QoS (max/min IOPS) can be set on individual VMs or on all VMs in a datastore at that time in the vCenter UI or via REST APIs by using ONTAP tools. Setting QoS on all VMs replaces any separate per-VM settings. Settings do not extend to new or migrated VMs in the future; either set QoS on the new VMs or re-apply QoS to all VMs in the datastore.
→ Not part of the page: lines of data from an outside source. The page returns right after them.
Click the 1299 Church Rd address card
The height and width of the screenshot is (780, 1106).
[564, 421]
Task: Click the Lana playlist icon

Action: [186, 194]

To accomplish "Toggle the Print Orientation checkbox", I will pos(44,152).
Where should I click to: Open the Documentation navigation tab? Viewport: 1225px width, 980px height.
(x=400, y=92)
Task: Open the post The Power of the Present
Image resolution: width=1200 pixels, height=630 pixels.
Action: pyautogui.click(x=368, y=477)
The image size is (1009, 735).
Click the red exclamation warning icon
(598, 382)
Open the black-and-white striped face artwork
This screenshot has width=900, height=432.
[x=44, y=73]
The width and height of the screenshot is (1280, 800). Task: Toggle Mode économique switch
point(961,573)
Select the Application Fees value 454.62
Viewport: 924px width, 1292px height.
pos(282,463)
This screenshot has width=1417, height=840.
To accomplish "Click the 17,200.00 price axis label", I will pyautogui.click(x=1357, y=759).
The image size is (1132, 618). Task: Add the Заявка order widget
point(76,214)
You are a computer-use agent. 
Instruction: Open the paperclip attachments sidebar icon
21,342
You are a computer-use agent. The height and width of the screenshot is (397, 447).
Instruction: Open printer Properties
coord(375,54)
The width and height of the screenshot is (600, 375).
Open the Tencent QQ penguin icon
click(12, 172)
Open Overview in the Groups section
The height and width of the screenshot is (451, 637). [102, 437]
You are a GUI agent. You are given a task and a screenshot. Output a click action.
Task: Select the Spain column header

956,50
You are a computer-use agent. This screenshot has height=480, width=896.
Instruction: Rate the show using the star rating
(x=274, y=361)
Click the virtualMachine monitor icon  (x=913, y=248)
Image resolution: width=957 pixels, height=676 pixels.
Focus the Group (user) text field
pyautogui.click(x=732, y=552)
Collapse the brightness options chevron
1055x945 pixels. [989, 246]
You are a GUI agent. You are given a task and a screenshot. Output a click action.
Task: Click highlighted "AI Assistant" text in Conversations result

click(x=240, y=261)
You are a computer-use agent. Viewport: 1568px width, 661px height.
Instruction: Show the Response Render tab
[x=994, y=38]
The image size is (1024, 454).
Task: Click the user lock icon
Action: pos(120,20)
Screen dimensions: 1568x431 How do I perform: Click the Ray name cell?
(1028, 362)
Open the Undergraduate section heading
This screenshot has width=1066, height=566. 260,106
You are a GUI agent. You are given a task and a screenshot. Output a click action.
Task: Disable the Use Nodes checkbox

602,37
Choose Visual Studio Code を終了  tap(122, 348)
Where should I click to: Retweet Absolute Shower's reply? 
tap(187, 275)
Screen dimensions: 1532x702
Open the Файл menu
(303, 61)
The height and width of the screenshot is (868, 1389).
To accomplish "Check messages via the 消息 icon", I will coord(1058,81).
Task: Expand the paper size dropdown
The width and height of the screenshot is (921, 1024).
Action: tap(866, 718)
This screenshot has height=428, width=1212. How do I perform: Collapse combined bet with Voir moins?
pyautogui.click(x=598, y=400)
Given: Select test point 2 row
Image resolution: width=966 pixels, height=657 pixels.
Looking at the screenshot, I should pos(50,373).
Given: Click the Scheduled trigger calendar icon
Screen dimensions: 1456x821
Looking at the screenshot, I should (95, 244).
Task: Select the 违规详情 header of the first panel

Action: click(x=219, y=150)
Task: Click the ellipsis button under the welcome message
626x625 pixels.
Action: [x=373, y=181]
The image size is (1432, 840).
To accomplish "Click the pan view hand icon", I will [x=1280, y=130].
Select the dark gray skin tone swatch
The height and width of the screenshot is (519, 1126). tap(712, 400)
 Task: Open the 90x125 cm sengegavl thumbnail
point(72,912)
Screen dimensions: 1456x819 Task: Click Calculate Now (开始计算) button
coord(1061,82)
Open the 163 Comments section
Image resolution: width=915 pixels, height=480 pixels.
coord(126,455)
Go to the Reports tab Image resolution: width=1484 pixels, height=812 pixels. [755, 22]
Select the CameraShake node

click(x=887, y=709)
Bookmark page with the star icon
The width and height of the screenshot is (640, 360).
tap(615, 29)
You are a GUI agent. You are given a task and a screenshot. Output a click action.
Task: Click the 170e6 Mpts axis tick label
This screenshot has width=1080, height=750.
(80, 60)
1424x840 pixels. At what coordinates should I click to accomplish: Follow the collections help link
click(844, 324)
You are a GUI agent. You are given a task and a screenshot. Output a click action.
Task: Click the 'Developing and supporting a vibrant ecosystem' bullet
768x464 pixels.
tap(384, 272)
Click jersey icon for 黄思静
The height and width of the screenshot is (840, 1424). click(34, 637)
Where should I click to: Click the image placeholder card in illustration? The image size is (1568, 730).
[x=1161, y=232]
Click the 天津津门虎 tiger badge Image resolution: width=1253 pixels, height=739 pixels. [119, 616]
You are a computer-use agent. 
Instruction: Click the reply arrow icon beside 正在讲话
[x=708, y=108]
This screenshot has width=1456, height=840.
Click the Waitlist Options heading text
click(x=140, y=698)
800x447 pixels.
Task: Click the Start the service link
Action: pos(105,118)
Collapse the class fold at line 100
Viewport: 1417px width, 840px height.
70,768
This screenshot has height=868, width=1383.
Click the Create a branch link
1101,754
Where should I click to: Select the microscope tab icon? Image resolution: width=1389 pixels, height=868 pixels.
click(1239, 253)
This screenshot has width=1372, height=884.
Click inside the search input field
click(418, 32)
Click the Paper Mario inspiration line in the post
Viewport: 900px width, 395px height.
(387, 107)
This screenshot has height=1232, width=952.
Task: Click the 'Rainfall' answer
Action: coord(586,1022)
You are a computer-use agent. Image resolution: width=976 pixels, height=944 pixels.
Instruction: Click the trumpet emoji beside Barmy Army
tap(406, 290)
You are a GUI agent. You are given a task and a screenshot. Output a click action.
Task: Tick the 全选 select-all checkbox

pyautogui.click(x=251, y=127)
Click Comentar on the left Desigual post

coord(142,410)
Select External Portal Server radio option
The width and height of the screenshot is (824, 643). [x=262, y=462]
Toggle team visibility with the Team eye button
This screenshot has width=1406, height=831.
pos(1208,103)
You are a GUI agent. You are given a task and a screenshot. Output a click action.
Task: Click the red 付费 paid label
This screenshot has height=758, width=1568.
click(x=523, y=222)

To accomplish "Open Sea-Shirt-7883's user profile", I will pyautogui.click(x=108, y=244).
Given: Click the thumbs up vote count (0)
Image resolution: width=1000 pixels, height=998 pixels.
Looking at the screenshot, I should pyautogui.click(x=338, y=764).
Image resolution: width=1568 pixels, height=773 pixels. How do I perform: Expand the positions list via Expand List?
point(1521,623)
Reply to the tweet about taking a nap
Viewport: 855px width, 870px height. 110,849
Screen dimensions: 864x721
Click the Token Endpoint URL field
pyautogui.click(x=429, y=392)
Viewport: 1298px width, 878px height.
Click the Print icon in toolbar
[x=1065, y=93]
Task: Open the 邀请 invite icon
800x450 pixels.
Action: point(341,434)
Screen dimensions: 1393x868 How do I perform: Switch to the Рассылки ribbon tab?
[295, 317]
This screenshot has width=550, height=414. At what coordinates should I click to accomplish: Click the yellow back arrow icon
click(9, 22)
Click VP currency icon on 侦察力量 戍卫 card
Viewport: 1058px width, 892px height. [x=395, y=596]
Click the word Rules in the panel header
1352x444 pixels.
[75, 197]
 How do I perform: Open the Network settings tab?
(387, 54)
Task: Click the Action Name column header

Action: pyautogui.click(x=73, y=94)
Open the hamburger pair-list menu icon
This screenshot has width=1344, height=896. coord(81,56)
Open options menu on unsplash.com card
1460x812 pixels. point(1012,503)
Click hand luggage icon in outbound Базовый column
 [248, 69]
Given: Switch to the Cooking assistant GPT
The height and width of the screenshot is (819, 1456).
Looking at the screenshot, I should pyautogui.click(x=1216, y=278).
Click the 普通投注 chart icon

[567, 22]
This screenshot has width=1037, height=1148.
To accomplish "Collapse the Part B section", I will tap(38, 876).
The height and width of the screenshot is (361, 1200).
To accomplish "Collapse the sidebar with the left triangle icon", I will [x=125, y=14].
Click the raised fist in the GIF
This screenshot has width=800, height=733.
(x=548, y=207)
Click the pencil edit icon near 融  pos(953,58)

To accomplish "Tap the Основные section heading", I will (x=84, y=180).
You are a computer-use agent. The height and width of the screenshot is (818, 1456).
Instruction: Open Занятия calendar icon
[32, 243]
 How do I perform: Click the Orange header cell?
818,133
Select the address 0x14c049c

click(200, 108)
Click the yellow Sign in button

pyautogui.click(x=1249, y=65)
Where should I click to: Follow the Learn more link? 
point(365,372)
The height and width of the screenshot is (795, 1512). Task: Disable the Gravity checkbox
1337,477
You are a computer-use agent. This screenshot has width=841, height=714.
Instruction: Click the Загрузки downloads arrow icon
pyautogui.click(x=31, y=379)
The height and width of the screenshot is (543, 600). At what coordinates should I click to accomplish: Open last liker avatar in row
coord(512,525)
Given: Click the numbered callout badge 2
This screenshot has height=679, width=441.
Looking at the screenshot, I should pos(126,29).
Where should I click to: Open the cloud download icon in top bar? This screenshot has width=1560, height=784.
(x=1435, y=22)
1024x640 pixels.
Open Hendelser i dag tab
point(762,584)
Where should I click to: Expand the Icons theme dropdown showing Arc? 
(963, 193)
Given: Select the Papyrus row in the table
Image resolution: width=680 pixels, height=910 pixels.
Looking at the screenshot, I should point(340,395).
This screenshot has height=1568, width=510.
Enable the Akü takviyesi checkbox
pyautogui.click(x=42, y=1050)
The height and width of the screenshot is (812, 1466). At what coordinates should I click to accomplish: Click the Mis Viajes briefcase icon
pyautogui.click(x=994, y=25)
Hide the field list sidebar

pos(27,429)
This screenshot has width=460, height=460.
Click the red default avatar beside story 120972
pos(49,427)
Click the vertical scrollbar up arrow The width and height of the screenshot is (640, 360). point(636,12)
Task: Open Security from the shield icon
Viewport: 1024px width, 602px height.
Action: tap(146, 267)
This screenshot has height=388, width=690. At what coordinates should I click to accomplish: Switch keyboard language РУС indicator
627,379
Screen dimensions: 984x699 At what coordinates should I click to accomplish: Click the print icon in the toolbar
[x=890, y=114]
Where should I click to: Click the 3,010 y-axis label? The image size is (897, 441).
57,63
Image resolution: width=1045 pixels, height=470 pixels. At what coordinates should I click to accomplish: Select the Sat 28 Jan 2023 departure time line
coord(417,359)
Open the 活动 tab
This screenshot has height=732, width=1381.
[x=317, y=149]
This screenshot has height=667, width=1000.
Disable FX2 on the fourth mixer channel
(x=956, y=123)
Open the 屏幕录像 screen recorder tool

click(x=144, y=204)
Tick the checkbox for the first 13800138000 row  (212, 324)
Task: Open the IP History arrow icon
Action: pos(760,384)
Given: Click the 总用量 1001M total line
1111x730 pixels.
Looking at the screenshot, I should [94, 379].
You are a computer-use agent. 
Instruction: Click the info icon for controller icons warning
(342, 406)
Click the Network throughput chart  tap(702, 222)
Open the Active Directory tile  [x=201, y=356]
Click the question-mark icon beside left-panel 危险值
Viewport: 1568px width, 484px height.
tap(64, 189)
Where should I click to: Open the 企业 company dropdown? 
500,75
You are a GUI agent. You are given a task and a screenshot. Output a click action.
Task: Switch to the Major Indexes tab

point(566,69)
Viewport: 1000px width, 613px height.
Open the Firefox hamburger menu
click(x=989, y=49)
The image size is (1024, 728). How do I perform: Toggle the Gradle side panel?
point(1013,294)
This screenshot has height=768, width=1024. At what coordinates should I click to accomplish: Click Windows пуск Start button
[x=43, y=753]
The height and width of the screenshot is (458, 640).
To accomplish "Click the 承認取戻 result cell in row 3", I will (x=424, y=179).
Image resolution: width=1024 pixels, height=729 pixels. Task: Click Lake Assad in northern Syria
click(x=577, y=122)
Note that VMware vSphere treats all IO for an NFS datastore as a single queue per host, and QoS throttling on one VM can impact performance for other VMs in the same datastore. This is in contrast with vVols which can maintain their QoS policy settings if they migrate to another datastore and do not impact IO of other VMs when throttled.
Metrics
ONTAP 9.8 also added new file-based performance metrics (IOPS, throughput, and latency) for FlexGroup files, and these metrics can be viewed in the ONTAP tools for VMware vSphere dashboard and VM reports. The ONTAP tools for VMware vSphere plug-in also allows you to set Quality of Service (QoS) rules using a combination of maximum and/or minimum IOPS. These can be set across all VMs in a datastore or individually for specific VMs.
Best practices
-
Use ONTAP tools to create FlexGroup datastores to ensure your FlexGroup is created optimally and export policies are configured to match your vSphere environment. However, after creating the FlexGroup volume with ONTAP tools, you will find that all nodes in your vSphere cluster are using a single IP address to mount the datastore. This could result in a bottleneck on the network port. To avoid this problem, unmount the datastore, and then remount it using the standard vSphere datastore wizard using a round-robin DNS name that load balancing across LIFs on the SVM. After remounting, ONTAP tools will again be able to manage the datastore. If ONTAP tools isn't available, use the FlexGroup defaults and create your export policy following the guidelines in datastores and protocols - NFS.
-
When sizing a FlexGroup datastore, keep in mind that the FlexGroup consists of multiple smaller FlexVol volumes that create a larger namespace. As such, size the datastore to be at least 8x (assuming the default 8 constituents) the size of your largest VMDK file plus 10-20% unused headroom to allow for flexibility in rebalancing. For example, if you have a 6TB VMDK in your environment, size the FlexGroup datastore no smaller than 52.8TB (6x8+10%).
-
VMware and NetApp support NFSv4.1 session trunking beginning with ONTAP 9.14.1. Refer to the NetApp NFS 4.1 interoperability matrix notes for specific version details. NFSv3 does not support multiple physical paths to a volume but does support nconnect beginning in vSphere 8.0U2. More information on nconnect can be found at the NFSv3 nConnect feature with NetApp and VMware.
-
Use the NFS Plug-In for VMware VAAI for copy offload. Note that while cloning is enhanced within a FlexGroup datastore, as mentioned previously, ONTAP does not provide significant performance advantages versus ESXi host copy when copying VMs between FlexVol and/or FlexGroup volumes. Therefore consider your cloning workloads when deciding to use VAAI or FlexGroups. Modifying the number of constituent volumes is one way to optimize for FlexGroup-based cloning. As is tuning the cache timeout previously mentioned.
-
Use ONTAP tools for VMware vSphere 9.8 or later to monitor the performance of FlexGroup VMs using ONTAP metrics (dashboard and VM reports), and to manage QoS on individual VMs. These metrics are not currently available through ONTAP commands or APIs.
-
SnapCenter Plug-In for VMware vSphere release 4.4 and later supports backup and recovery of VMs in a FlexGroup datastore on the primary storage system. SCV 4.6 adds SnapMirror support for FlexGroup-based datastores. Using array-based snapshots and replication is the most efficient way to protect your data.